- Relator(a)
- Alberto Luiz Bresciani de Fontan Pereira
- Órgão julgador
- 3ª Turma
- Data do julgamento
- 03/06/2020
- Data de publicação
- 05/06/2020
TST – Agravo de Instrumento em Recurso de Revista 0000731-75.2018.5.23.0106, Rel. Alberto Luiz Bresciani de Fontan Pereira, 3ª Turma, j. 03/06/2020, p. 05/06/2020
EMENTA: I - AGRAVO DE INSTRUMENTO. RECURSO DE REVISTA - PROVIMENTO. RITO SUMARÍSSIMO. TRANSPORTE DE VALORES. EMPREGADO NÃO VIGILANTE. DESVIO DE FUNÇÃO. INDENIZAÇÃO. DANO MORAL. A potencial violação do art. 5º, X, da Constituição Federal encoraja o processamento do recurso de revista. Agravo de instrumento conhecido e provido.
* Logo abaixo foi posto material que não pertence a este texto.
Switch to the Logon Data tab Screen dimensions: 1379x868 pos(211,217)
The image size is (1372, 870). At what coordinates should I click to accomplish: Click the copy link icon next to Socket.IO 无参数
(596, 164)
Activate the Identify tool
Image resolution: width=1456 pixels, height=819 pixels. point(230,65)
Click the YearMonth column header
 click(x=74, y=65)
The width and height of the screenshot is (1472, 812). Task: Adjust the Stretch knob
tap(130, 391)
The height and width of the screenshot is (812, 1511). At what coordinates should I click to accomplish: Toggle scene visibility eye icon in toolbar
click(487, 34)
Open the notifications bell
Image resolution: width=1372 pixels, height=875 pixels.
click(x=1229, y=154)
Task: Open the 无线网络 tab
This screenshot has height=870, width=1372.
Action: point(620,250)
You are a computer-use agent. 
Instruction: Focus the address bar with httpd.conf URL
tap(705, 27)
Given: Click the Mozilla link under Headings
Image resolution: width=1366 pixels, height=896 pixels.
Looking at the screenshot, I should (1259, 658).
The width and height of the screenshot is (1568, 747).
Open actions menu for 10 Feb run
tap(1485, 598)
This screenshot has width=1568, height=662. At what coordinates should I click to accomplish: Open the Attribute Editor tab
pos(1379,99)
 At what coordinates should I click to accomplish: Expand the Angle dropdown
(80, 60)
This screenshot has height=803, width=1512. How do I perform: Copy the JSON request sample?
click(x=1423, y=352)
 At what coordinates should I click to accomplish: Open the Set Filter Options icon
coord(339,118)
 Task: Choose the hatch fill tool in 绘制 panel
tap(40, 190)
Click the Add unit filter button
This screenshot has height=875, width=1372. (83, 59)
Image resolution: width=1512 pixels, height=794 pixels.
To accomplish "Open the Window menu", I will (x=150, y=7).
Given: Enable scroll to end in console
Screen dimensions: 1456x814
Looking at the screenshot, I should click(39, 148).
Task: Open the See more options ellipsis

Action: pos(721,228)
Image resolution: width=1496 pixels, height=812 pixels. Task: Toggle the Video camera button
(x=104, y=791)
II - RECURSO DE REVISTA. RITO SUMARÍSSIMO. TRANSPORTE DE VALORES. EMPREGADO NÃO VIGILANTE. DESVIO DE FUNÇÃO. INDENIZAÇÃO. DANO MORAL. Não se pode perder de vista que o Direito do Trabalho tem a sua gênese na reação aos fatos e à necessidade de proteção dos trabalhadores quando aviltados pelos primeiros excessos da Revolução Industrial. É, assim, ramo jurídico especialmente protetivo, cunhado sobre desigualdade essencial entre empregados e empregadores. Àqueles, sem sombra de dúvidas, voltam-se os olhos do Direito do Trabalho. Para os empregadores, por outra quadra, as normas trabalhistas atuam, precipuamente, no estabelecimento de limites. Não se nega que o direito objetivo, no art. 2º, "caput", da CLT, assegura o poder diretivo. Contudo, tal poder encontra limites traçados, não se tolerando a prática de atos que importem violação dos direitos da personalidade do empregado. Ao assumir os riscos de seu empreendimento (CLT, art. 2º), o empregador toma a si a obrigação de adotar providências que garantam a segurança de seu patrimônio, iniciativa que encontrará larga resposta por parte da tecnologia moderna. Assumir os riscos de seu empreendimento significa não os transferir aos trabalhadores. O poder diretivo, reitere-se, não se estende a ponto de permitir ao empregador dispor de seus empregados, submetendo-os a situações de riscos, às quais se curvem pela necessidade de conservação do emprego. A conduta do empregador de exigir do empregado o transporte de valores, atividade para a qual não fora contratado, com exposição indevida a situação de risco, enseja o pagamento de indenização. Precedentes. Recurso de revista conhecido e provido. (Tribunal Superior do Trabalho (3ª Turma). Acórdão: 0000731-75.2018.5.23.0106. Relator(a): ALBERTO LUIZ BRESCIANI DE FONTAN PEREIRA. Data de julgamento: 03/06/2020. Juntado aos autos em 05/06/2020.)